My book collection just increased by about 50,000 volumes. My husband and I, along with another local couple, just bought an antiquarian bookstore called Eureka Books. Read all about it here if you’d like, but as we’ve been talking about gardening books a lot this week, I thought I’d turn my attention to the store’s gardening section. (In this photo, it’s on the ground floor, left, right below that round mirror hanging from the banister)
This is not the place you go to buy the latest slick and gorgeous coffee table book, although who knows, maybe we’ll bring some of those in. (Oh, wait. I just realized I can buy new books at wholesale. I’m very, very afraid.) No, this is the kind of place where you find dusty old wonders like these titles from my own bookshelf–many of which I bought at Eureka Books at one time or another over the years.

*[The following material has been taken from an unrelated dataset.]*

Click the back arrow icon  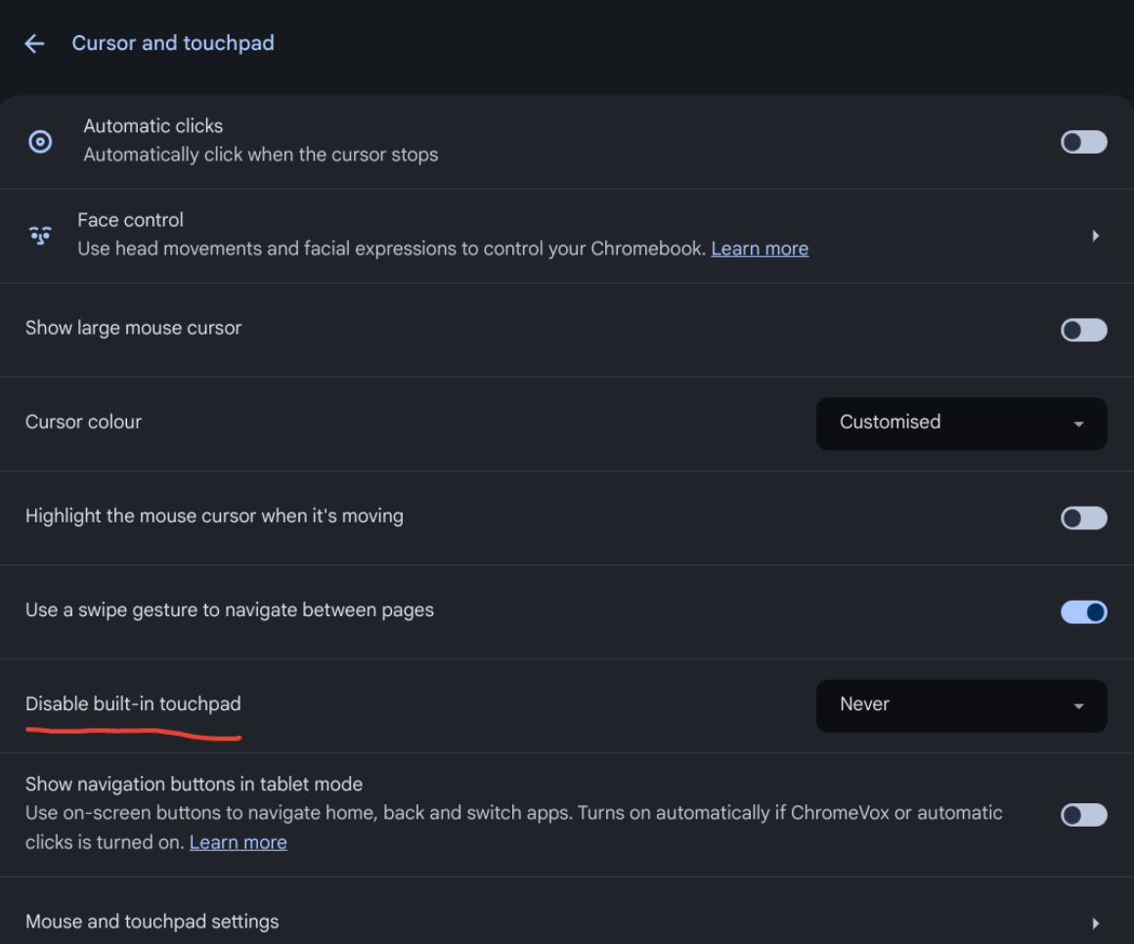34,44
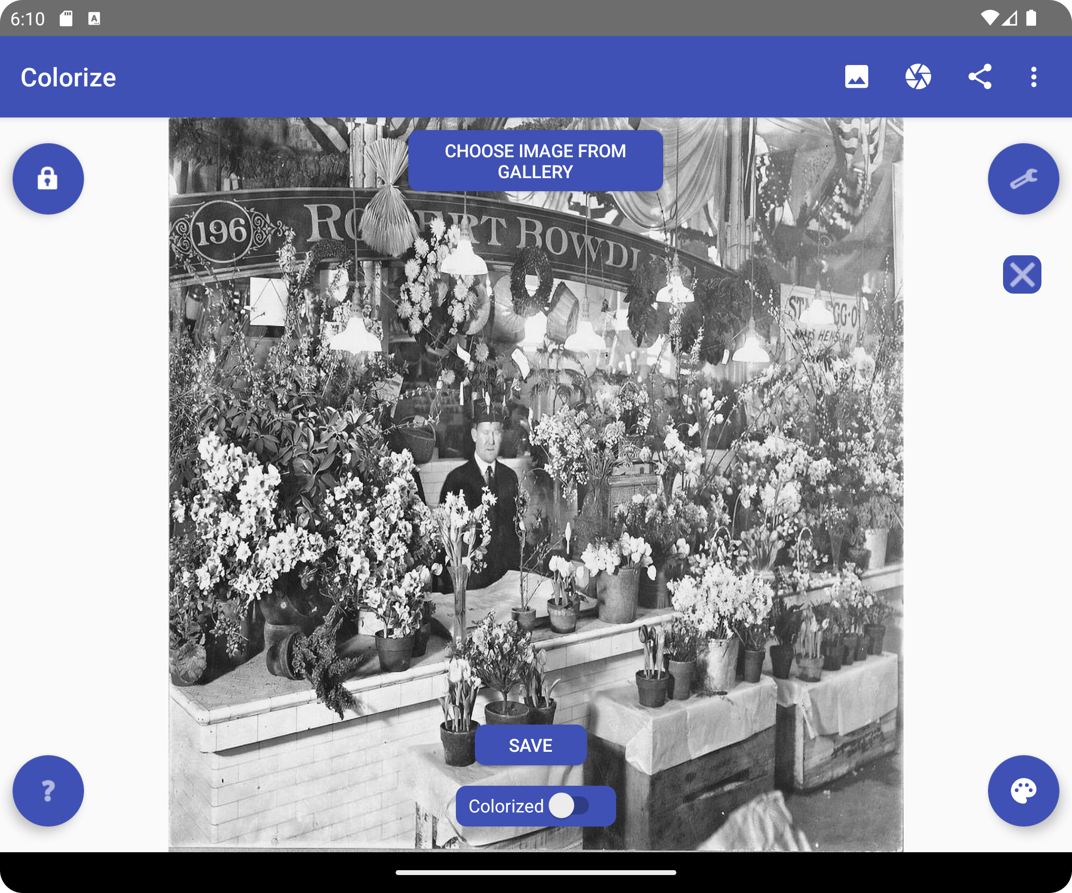The height and width of the screenshot is (893, 1072).
Task: Tap the color palette floating button
Action: tap(1022, 790)
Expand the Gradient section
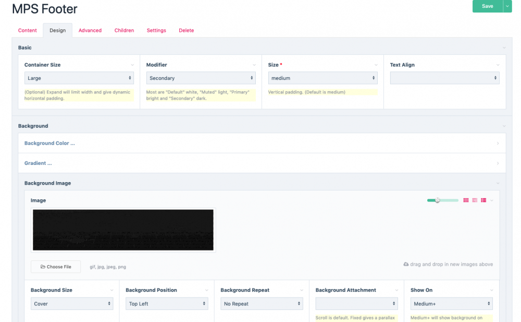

Rousseau’s Letters on Botany, bound in leather, with dreamy hand-colored plates
An incredibly fragile old leather-bound volume of Loudon’s Encyclopedia of Gardening, set in incredibly tiny type and packed with all sorts of good gardening advice from the pre-chemical era, most of which involves the liberal application of dung and muck.
Five Acres and Indpedence: A Practical Guide to the Selection and Management of the Small Farm, a wonderful 1930s manifesto on small farming and off-the-grid living–before there was much of a grid.
Garden Clubs & Spades, a silly little book of light verse and New Yorker cartoons, printed in 1941, which includes a cartoon of two elegant ladies on the lawn of a lavish estate, looking at three newly-planted saplings. One of them is saying to the other, "I’m so angry with the maples."
And finally, an 1892 volume that has nothing to do with gardening except for the magnolia branch on the cover, but I bought it for the title and the useful advice therein: How To Be Happy Though Married.
Yes, one wonders. Well, if you’re ever up here behind the Redwood Curtain, do stop in and see how the gardening section is coming along.